Doha Bank has completed a $150 million digital bond that was settled instantly on Euroclear’s distributed ledger infrastructure, highlighting how regulated DLT systems, not public blockchains, are becoming the preferred avenues for tokenized institutional debt.
The Qatari lender listed its digital bonds on the London Stock Exchange’s International Securities Market, achieving same-day settlement via Euroclear’s digital financial market infrastructure, a licensed DLT platform operated by a central securities depository.
Standard Chartered was the sole global coordinator and arranger of the transaction, leading the structuring, execution and distribution of the Bank of Doha’s $150 million digital bond.
A growing number of banks and regulators in the Middle East and Asia are adopting licensed distributed ledger technology (DLT) platforms for digital bond issuance to ensure regulatory oversight. Meanwhile, selective use cases, such as DBS’s tokenized structured notes on Ethereum, show that public blockchains are also deployed where investor access, programmability and market design make openness viable.
“The Bank of Doha’s first digital bond issuance highlights the tangible, real-world efficiencies that cutting-edge digital infrastructure brings to capital markets, as well as our clients’ growing appetite for this next-generation capability and execution,” Salman Ansari, the bank’s global head of capital markets, said in a statement.
Designed for regulated markets
Unlike public blockchains, which are open networks, Euroclear’s DLT is designed for regulated capital markets, providing controlled access, legal finality and integration with existing custody and settlement systems.

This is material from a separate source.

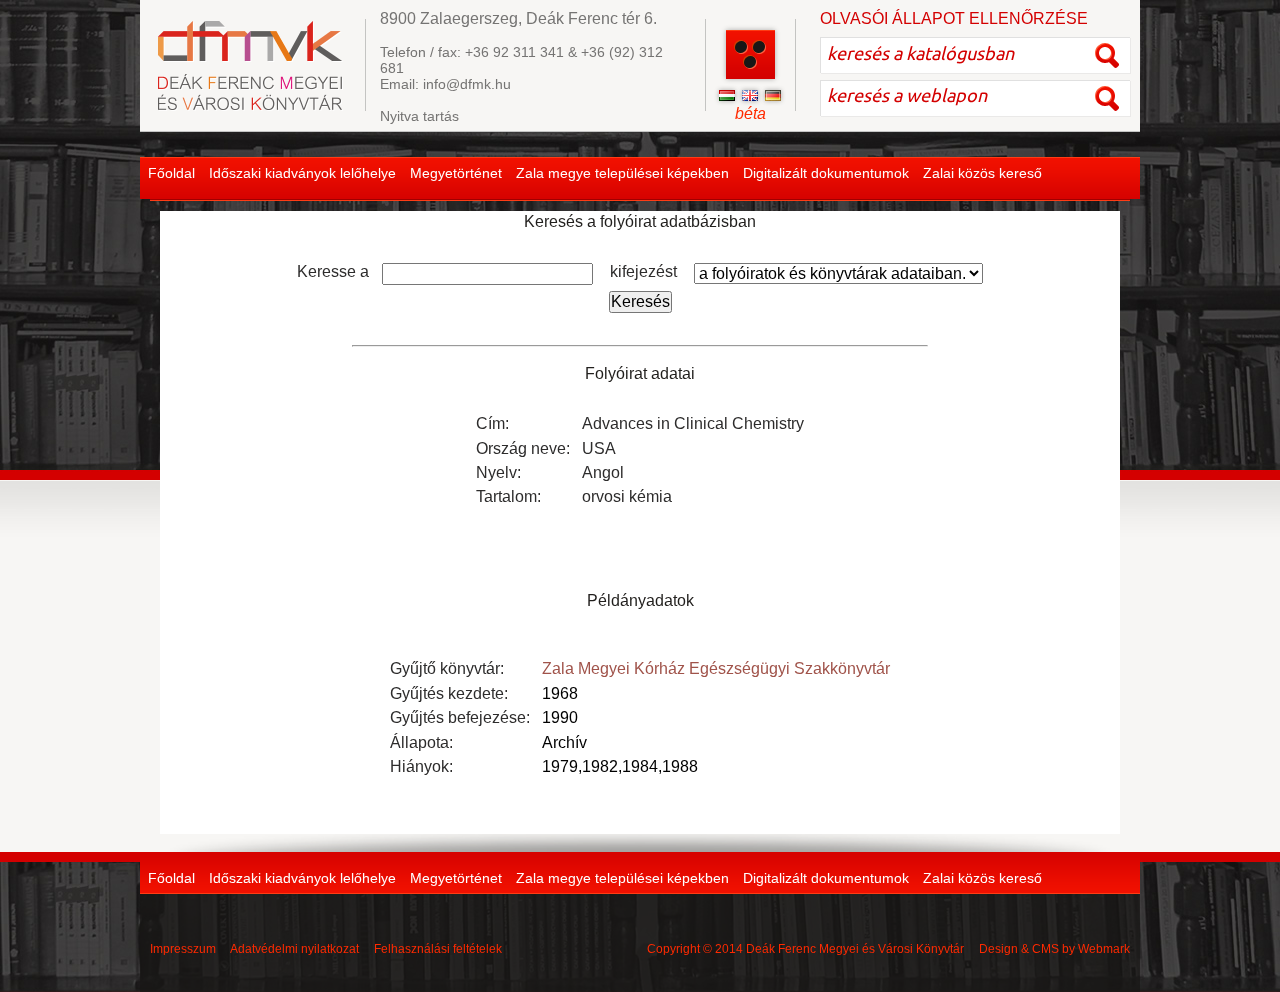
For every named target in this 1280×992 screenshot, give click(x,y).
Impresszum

This structure allows issuers to benefit from the efficiencies of tokenization, such as T+0 settlement and automated recordkeeping, while remaining compatible with international market standards and the requirements of institutional investors.
“This transaction demonstrates that same-day execution and settlement is possible through a neutral, regulated DLT infrastructure that aligns with established market standards – reducing friction and delays while maintaining the level of assurance expected by issuers and investors,” said Sébastien Danloy, Chief Commercial Officer at Euroclear.

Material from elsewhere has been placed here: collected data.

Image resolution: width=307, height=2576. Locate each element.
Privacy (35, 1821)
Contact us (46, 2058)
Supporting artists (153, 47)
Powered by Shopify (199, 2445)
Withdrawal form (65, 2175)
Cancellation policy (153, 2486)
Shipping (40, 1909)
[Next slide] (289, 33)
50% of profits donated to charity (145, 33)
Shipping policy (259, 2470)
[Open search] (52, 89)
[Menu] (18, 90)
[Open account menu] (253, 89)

The transaction is part of a broader regional initiative to modernize capital markets infrastructure rather than creating parallel crypto-native systems.
Orion, developed by HSBC, has been used for sovereign and corporate digital bonds in Hong Kong, mainland China and the Middle East, and is designed to integrate directly with existing post-trade infrastructures such as Euroclear, Clearstream and Hong Kong’s Central Moneymarkets Unit.
This interoperability allows issuers to achieve faster settlement and on-chain recordkeeping while keeping custody, listing and investor access anchored in familiar market structures.
Onyx, now marketed under JPMorgan’s Kinexys brand, plays a similar role for bank-issued debt securities and commercial paper, enabling end-to-end issuance and near-instant settlement using tokenized cash.
Standard Chartered said the deal reflected growing customer demand for digital issuance.
Together, the deal adds to a growing number of digital bond issuances in the Middle East and Asia, where banks and regulators are gradually moving tokenization from pilot projects to real markets by integrating DLT into existing capital markets infrastructure rather than reinventing it.